In the face of such challenges, what keeps you motivated to continue to advocate for democracy reform and accountability in government?

We have no choice. We saw a massive attempt to suppress the vote during the last election that was fought off by great people doing great work to make sure everyone could access the vote during the pandemic. Then we saw massive lies and propaganda about that election, an attack on our country on January 6 – the very first on a peaceful transition of power in American history. Then we saw America downgraded from a democracy to an anocracy in the eyes of the international community, and then we have had over 400 anti-voter laws introduced in states across the country, 30 of those have been passed. Our democracy is in crisis and if we want to keep this republic, we need to take action. I am also motivated because I know that we can succeed. I have seen people step out there to do good work, put themselves at risk – risking arrest, risking voting during a pandemic – to fight for each other and the right to vote. I feel confident in what I am seeing people do to step up and defend our democracy to make sure everyone’s vote counts. No doubt, there’s a lot of power and a lot of money going against us. However, I think we are going to be successful and I would invite anybody who is a patriot and believes in the very founding principle of our nation that every person should have the right to vote to join us. We are not trying to go back to a pre-Trump America. We are trying to build a better America.

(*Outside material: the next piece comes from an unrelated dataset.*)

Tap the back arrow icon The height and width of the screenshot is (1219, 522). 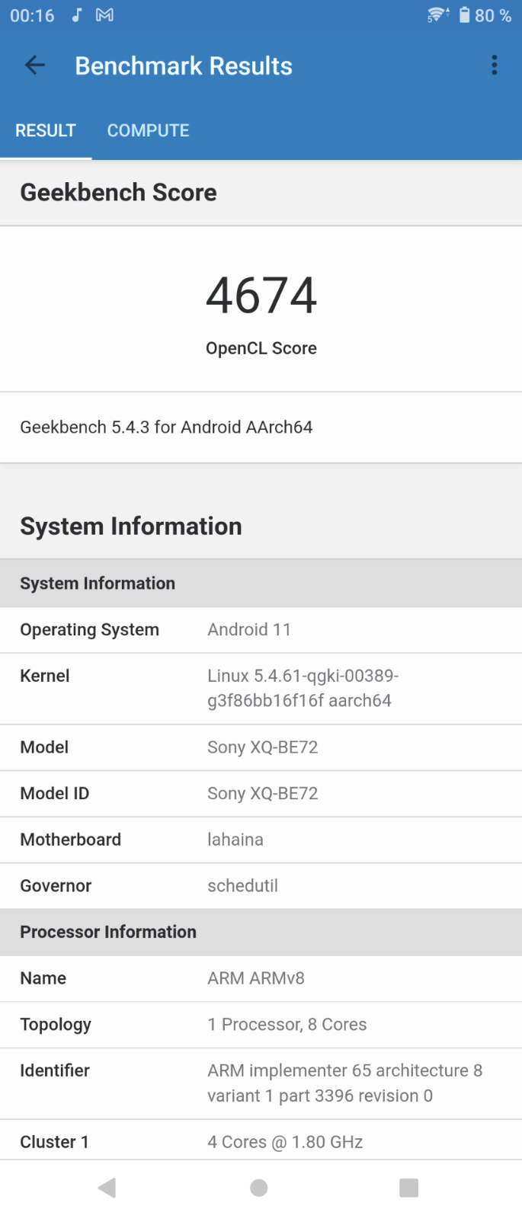(35, 66)
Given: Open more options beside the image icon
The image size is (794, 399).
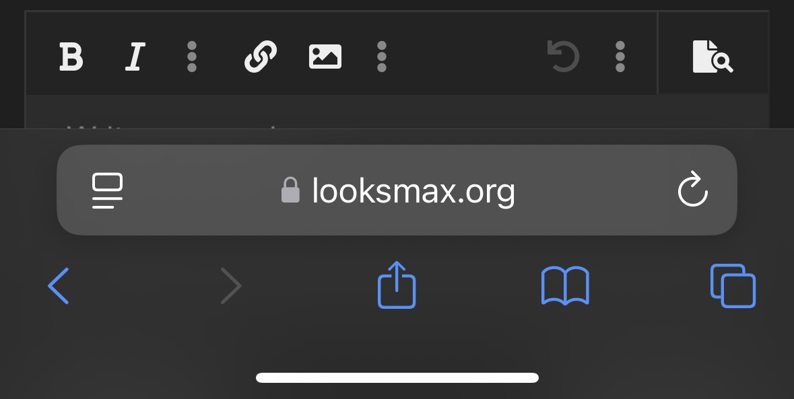Looking at the screenshot, I should pos(382,56).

What does DFAD hope to accomplish in the remainder of the year, and how can Open The Government and the rest of the coalition help you accomplish these goals?

I think people need to be loud when they are doing interviews, writing thought pieces, op-eds. Make sure you’re talking about the voting rights bill with coalition members and with the press. We want organizations to have their actors participate or sponsor events, even if the groups are not part of membership organizations. There are still ways people can participate whether it’s digitally, or spreading the word to their partners. There are lots of ways people can engage, all they have to do is reach out and we’ll plug you in.

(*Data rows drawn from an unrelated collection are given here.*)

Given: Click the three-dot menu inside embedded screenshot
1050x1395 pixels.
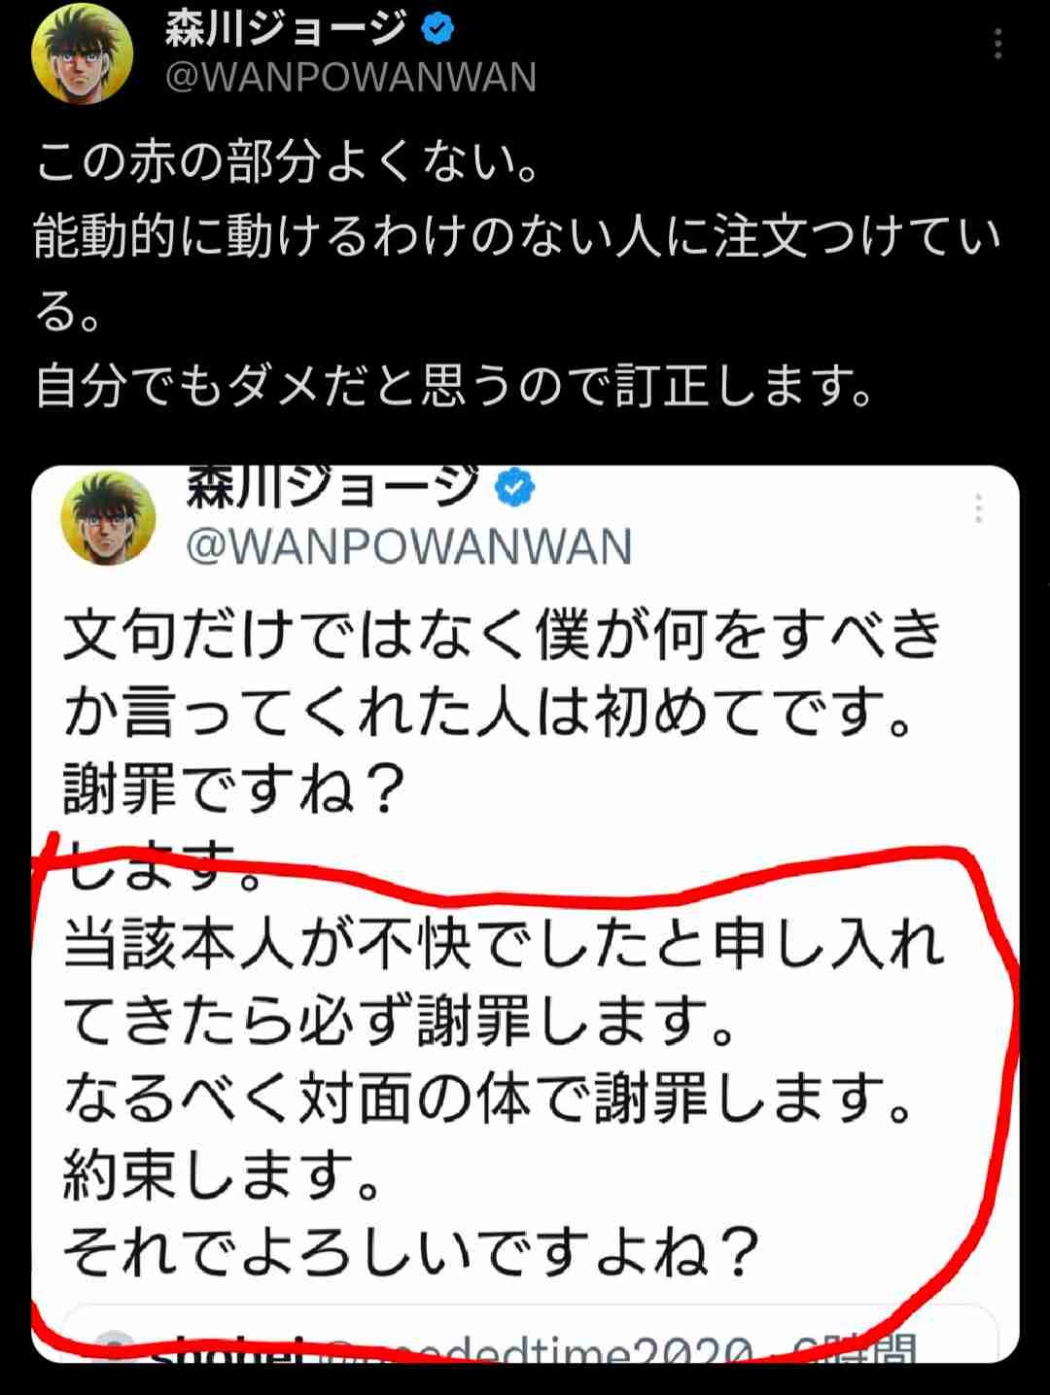Looking at the screenshot, I should click(x=978, y=508).
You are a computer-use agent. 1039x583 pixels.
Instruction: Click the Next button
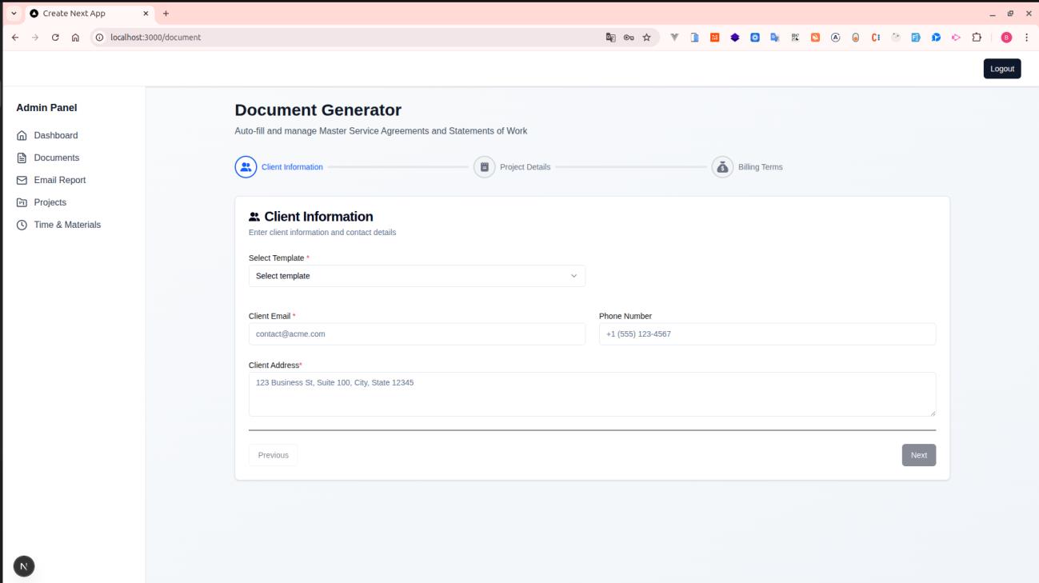918,454
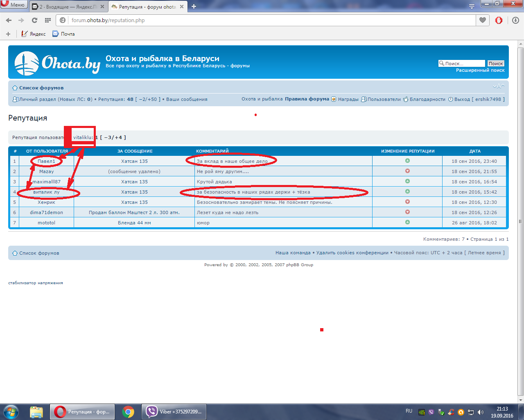Click the heart bookmark icon in address bar
524x420 pixels.
(x=483, y=20)
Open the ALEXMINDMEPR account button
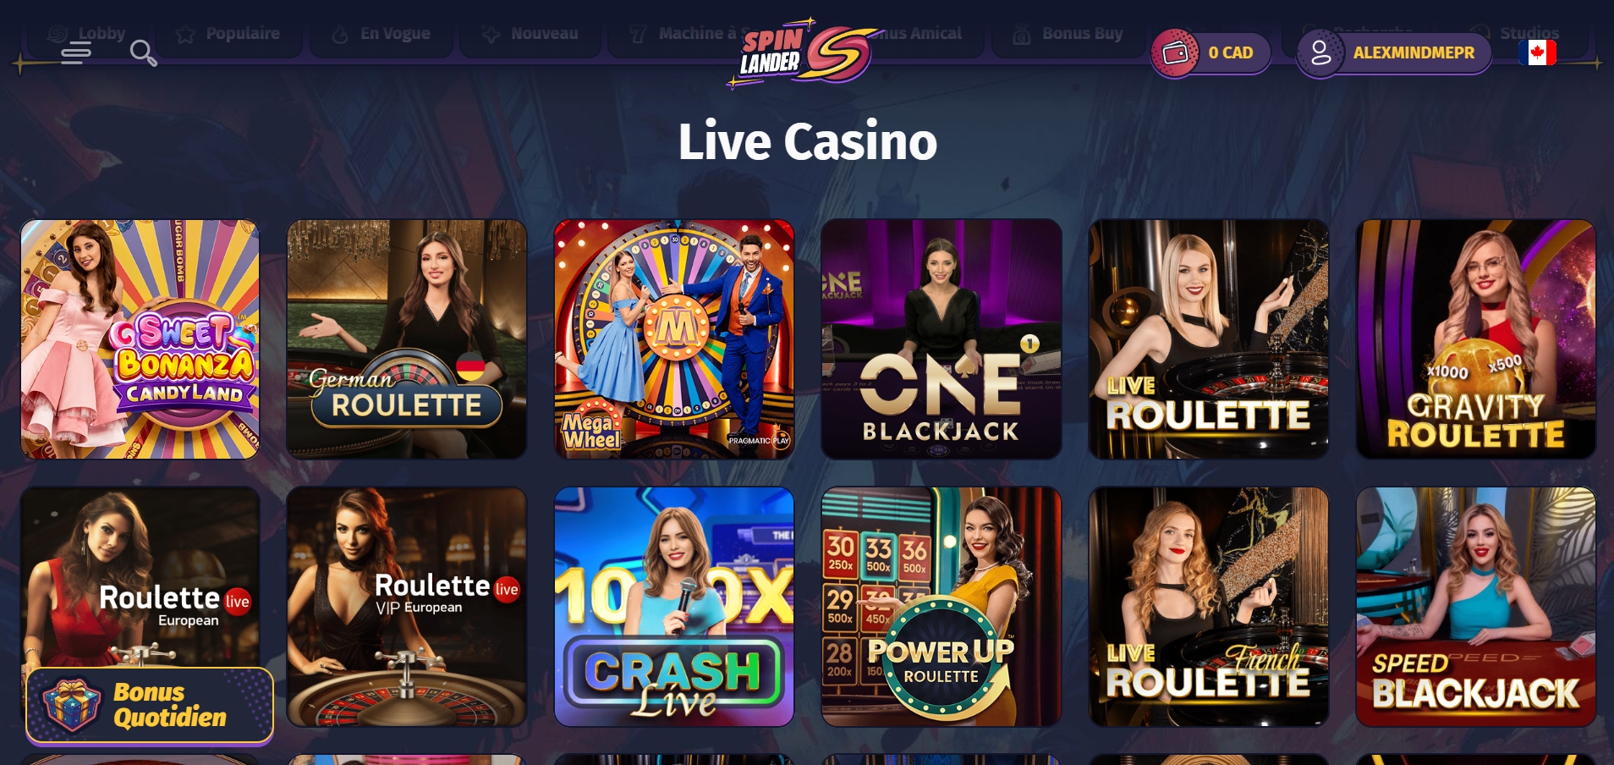Image resolution: width=1614 pixels, height=765 pixels. (1394, 53)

What’s the most beneficial part of being part of having Open The Government as a coalition partner?

We love having OTG as a partner and enjoy having access to organizations that have great expertise and knowledge about transparency issues. There are always niche roles organizations can fit into and we need every single one. We need groups that have mobilization or amplification power, credibility and knowledge. All of that is super important. Having a diverse coalition of groups with different strengths we can rely on is super critical.

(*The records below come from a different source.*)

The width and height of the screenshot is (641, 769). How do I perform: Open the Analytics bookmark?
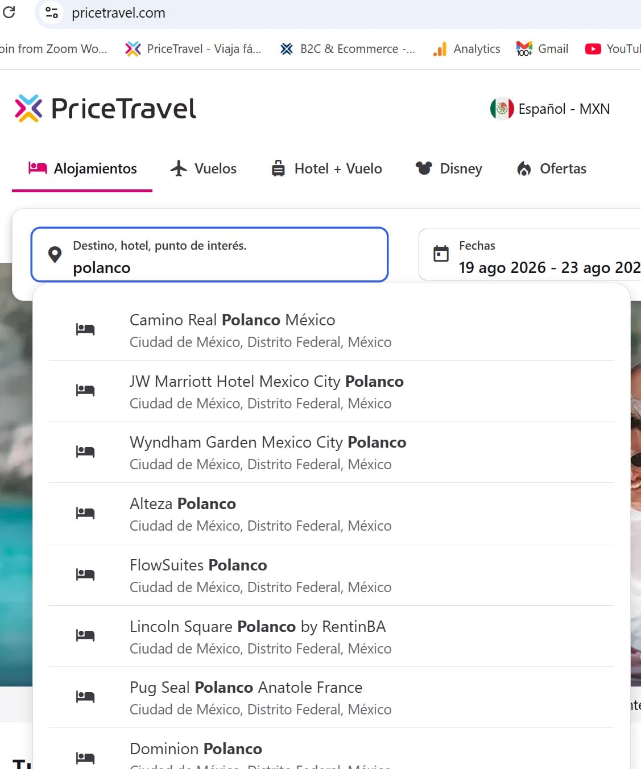coord(466,49)
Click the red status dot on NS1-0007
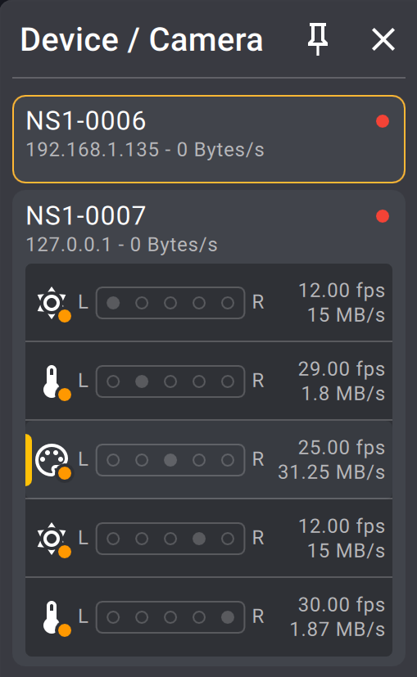 (x=383, y=216)
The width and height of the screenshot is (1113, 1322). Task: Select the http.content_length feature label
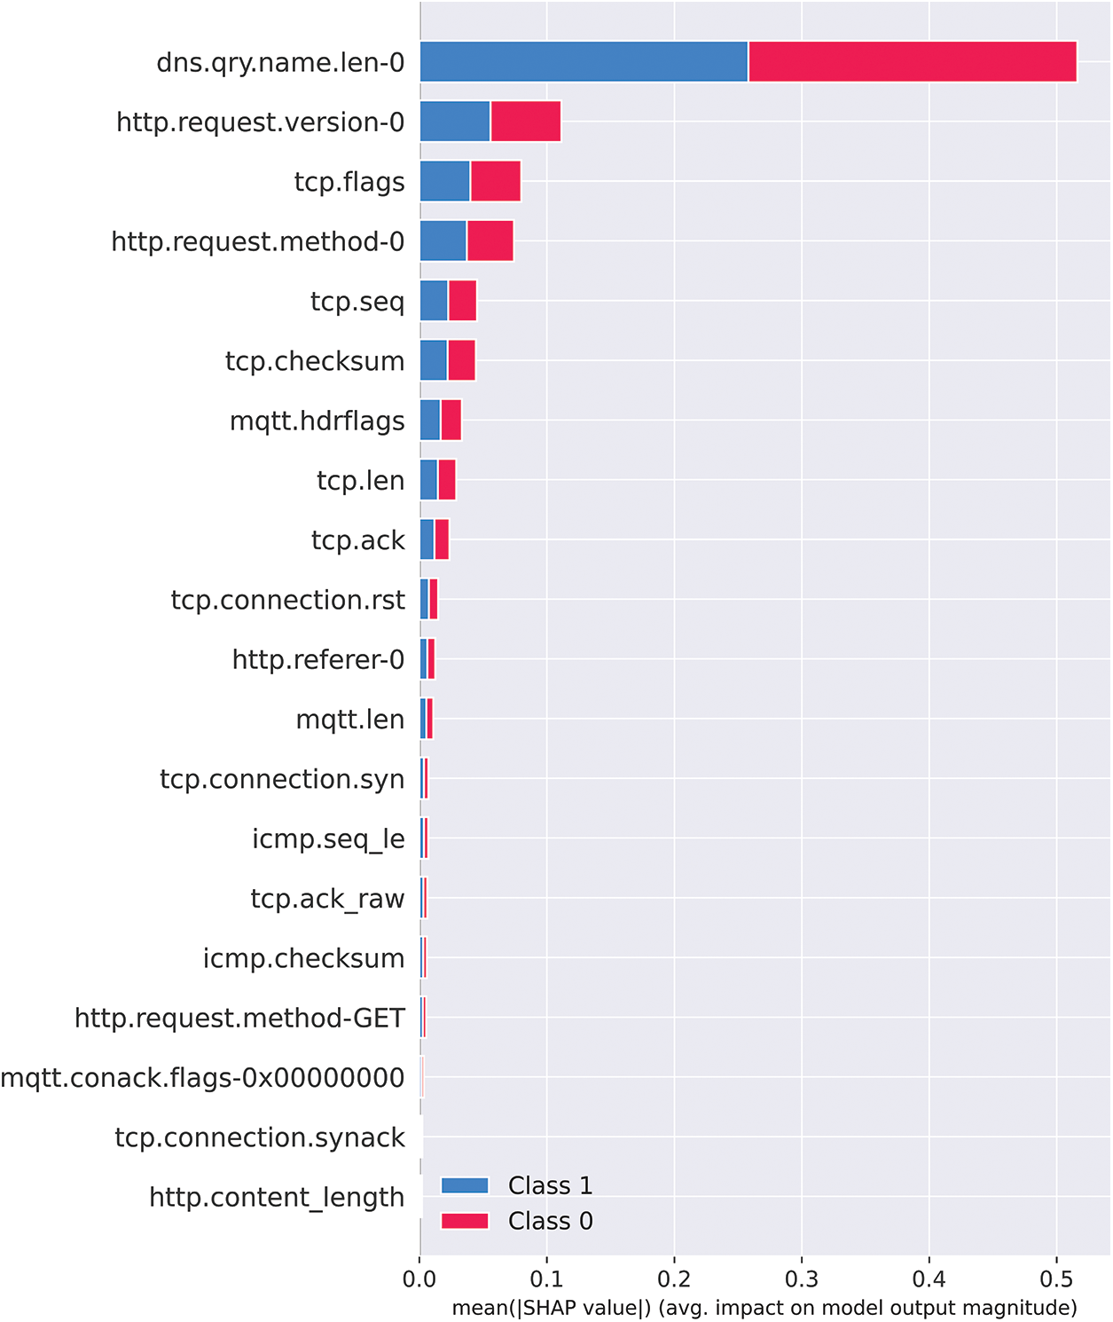pos(277,1198)
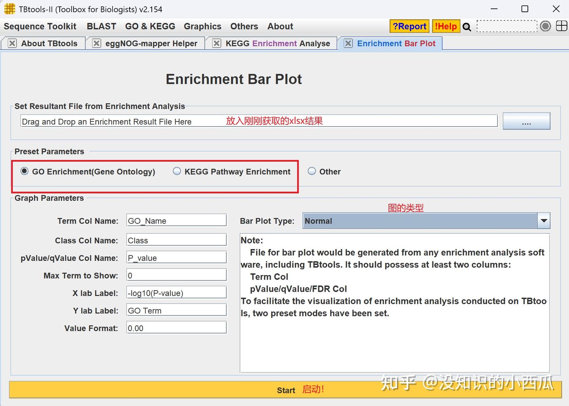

What do you like to do in your free time?

Before the pandemic, I would frequently go to karaoke with my friends, which was very fun. I am hoping to be able to start doing that again sometime in the near future. I like to get outside and ride my bike, that’s something I took up during the pandemic. I used to just ride my bike getting to and from places, now I ride my bike for actual exercise and enjoyment. My longest ride since the pandemic started has been 48 miles. I never thought I would ever bike that far. Then I set a goal for myself last September to ride my bike 500 miles. I’m hoping to do something like that again in a month, maybe push it up to 600 miles or something like that, and challenge myself.